MDRMF also supports quick data enrichment via the following syntax. For example, here we select 3 molecules from the top 100–500 range in the dataset and combine them with 7 randomly chosen ones (for a total of 10 molecules):

```yaml
- unique_initial_sample:
    sample_size: 10
    nudging: [3, 100, 500]

- Experiment:
  # setup ...

- Experiment:
  # setup ...
```

#### Feature importance
You can enable feature importance optimization for **RF** by specifying:

```yaml
- Experiment:
    name: RF rdkit2D feature importance 20
    replicate: 30

    dataset: datasets/datasets.pkl

    model:
        name: RF
        iterations: 5
        acquisition_size: 20
        acquisition_method: greedy
        feature_importance_opt: {'iterations': 5, 'features_limit': 20}
```
This will train an RF model on all features and then, based on computed feature importances, run the active learning experiment with only the top features.
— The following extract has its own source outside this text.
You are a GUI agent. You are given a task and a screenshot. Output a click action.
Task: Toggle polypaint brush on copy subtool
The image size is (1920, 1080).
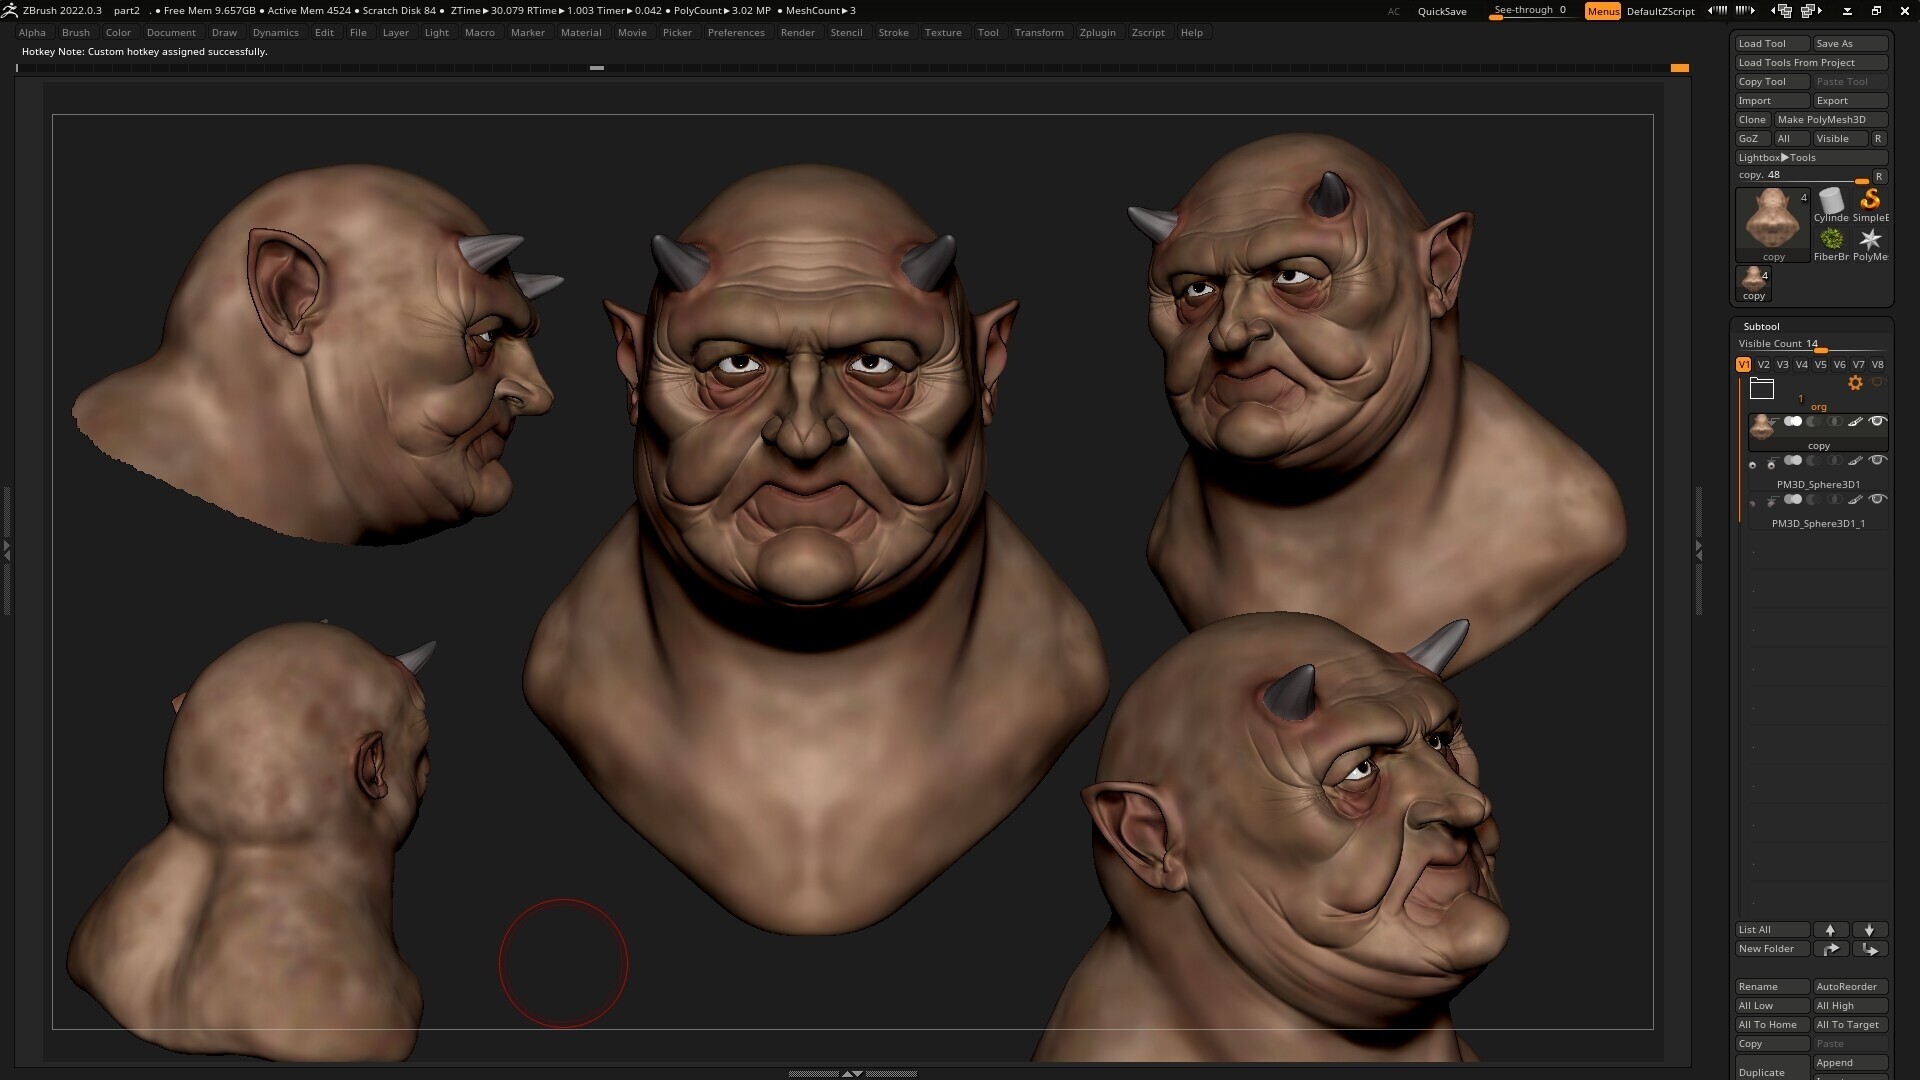1855,422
# Using experimental data (prospective study)
To run a prospective study (where you provide labels from real experiments), the setup is almost identical to the retrospective study, but you must use `labelExperiment` instead of `Experiment`. Example:

```yaml
- labelExperiment:
    name: prospective_docking_experiment

    data:
      datafile: unlabeled_data.csv
      SMILES_col: SMILES
      scores_col: measured_values
      ids_col: SMILES

    featurizer:
      name: morgan

    model:
        name: RF
        iterations: 5
        initial_sample_size: 10
        acquisition_size: 20
        acquisition_method: greedy

    metrics:
        names: [top-k-acquired]
        k: [100]
```

Your `.csv` file should contain a SMILES column and a score column. Before using the software the first time, you will have physically tested a random subset of molecules and entered their labels in the `.csv`. The software then builds a model from those labeled entries and suggests which molecules to test next.
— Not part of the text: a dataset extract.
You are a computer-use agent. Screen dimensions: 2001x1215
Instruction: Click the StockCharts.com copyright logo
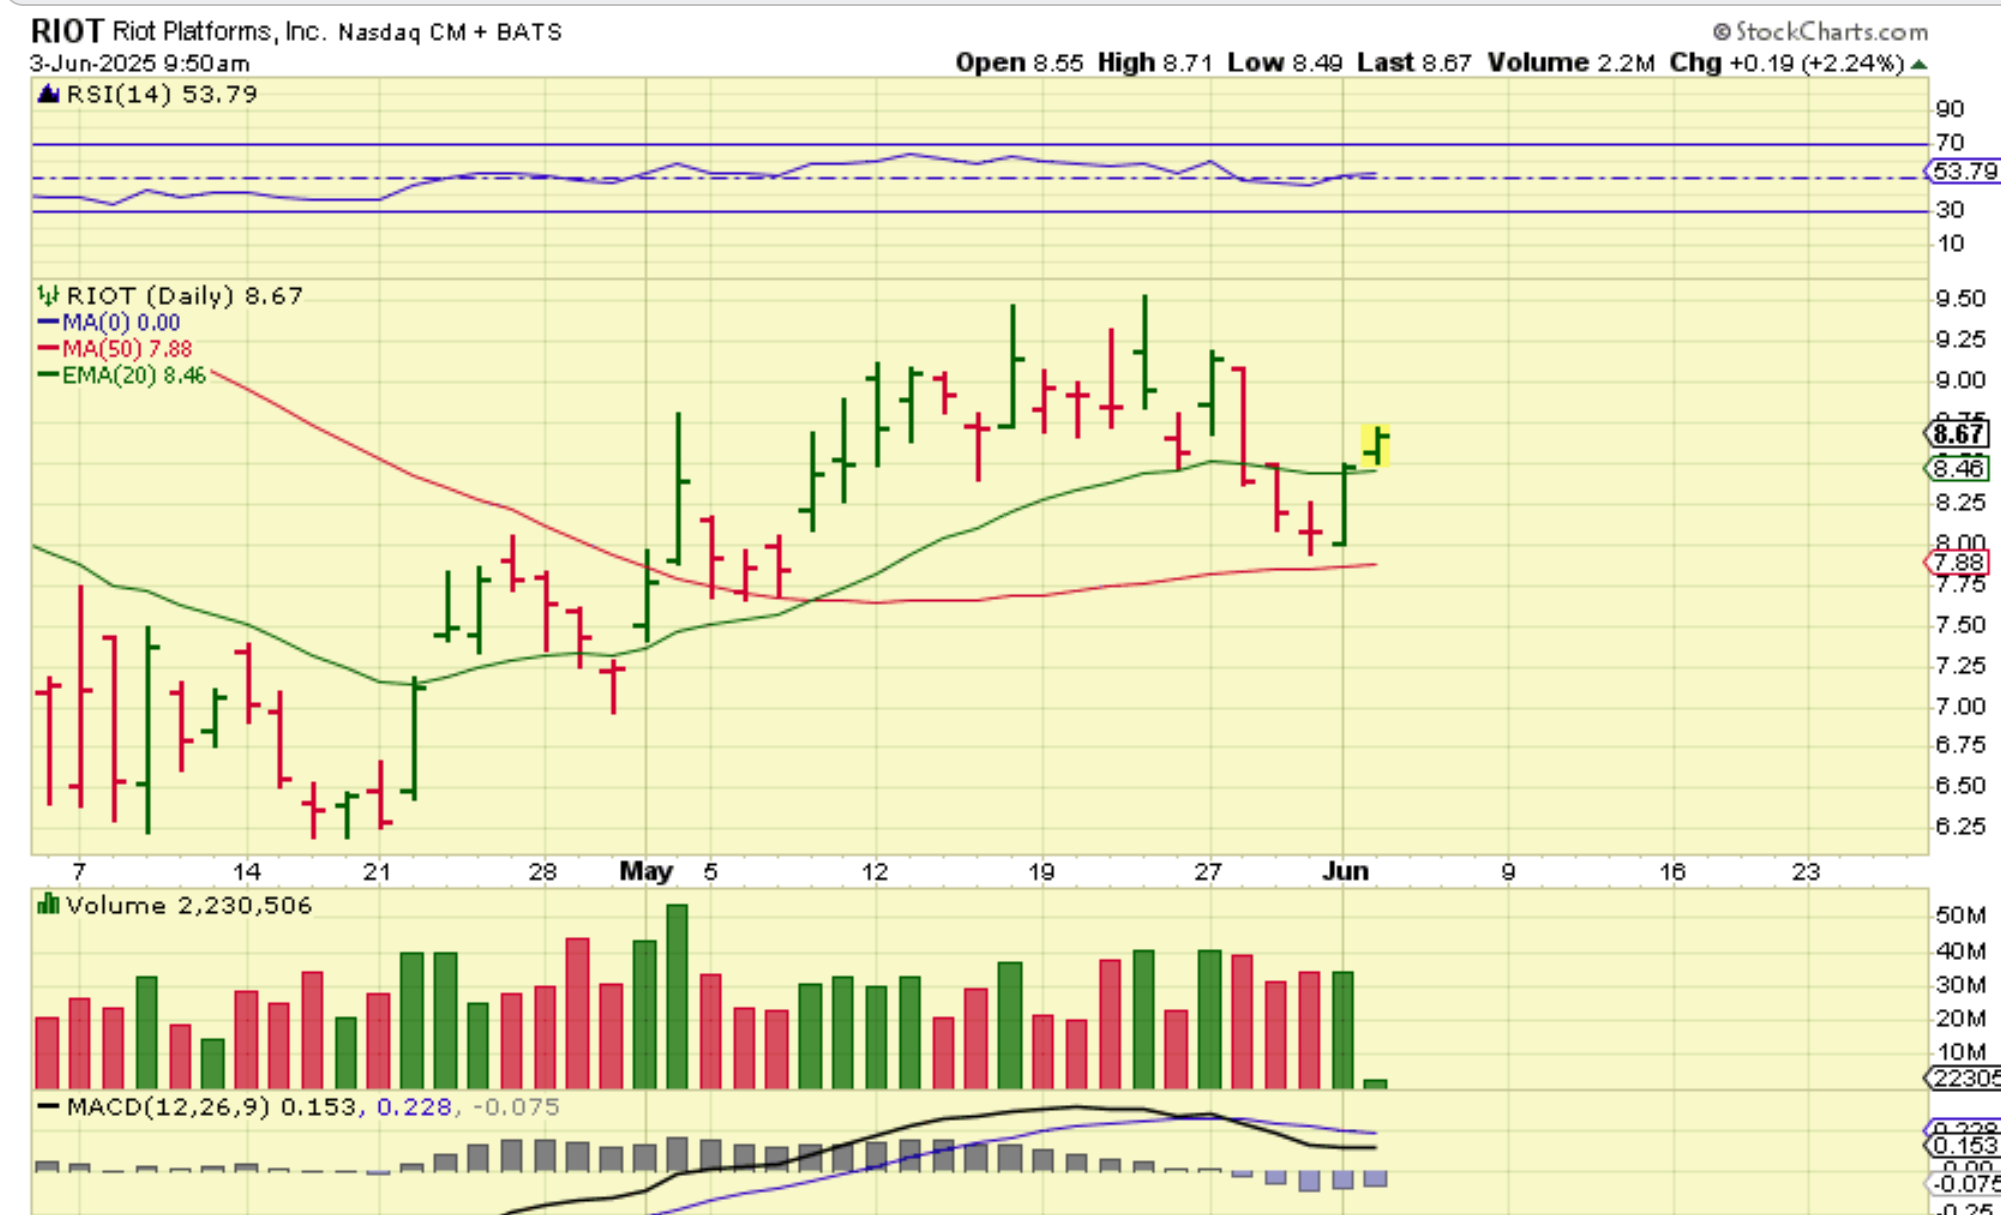click(x=1820, y=31)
An example `.csv` file might look like:
```
score,SMILES
1.12,C[C@@H](NC(=O)N1C[C@H](c2ccccc2)[C@H]2COCC[C@H]21)c1ccc(NC(=O)NC2CC2)cc1
,O=C(Nc1cccc(C(=O)N2CCC(c3c[nH]c4ncccc34)CC2)c1)[C@@H]1Cc2ccccc2O1
8.91,Cc1nn(-c2ccccc2)c2nc(C(=O)N3CCC([C@H]4C(=O)Nc5ccccc54)CC3)ccc12
3.15,Cc1cc(C)cc(C(=O)N2CCC[C@H](C(=O)NCc3cccc([C@@]4(C)NC(=O)NC4=O)c3)C2)c1
,CS(=O)(=O)c1ccc(F)c(C(=O)Nc2ccc(-c3nc(-c4ccccc4)n[nH]3)cc2)c1
,O=C1Nc2ccccc2[C@@H]1C1CCN(C(=O)c2cccc(N3C(=O)c4ccccc4C3=O)c2)CC1
5.11,NC(=O)[C@H]1CCCN(c2ccc(C(=O)N3CCC(c4cc5ccccc5[nH]4)CC3)cc2)C1
,Cn1c(=O)[nH]c2ccc(C(=O)NCC[C@H]3CN(c4ncnc5[nH]ncc45)c4ccccc43)cc21
,O=C(NCC(=O)N1CCc2ccccc2C1)[C@@H]1C[C@H](O)CN1C(=O)OCc1ccccc1
9.47,C#Cc1cc(F)c(NC(=O)C(=O)N2CC=C(c3c[nH]c4ncccc34)CC2)c(F)c1
[...more data]
```
Any entries with empty score fields (`score,SMILES`) mean they have not yet been experimentally tested, so the software will not use them for training until a label is added.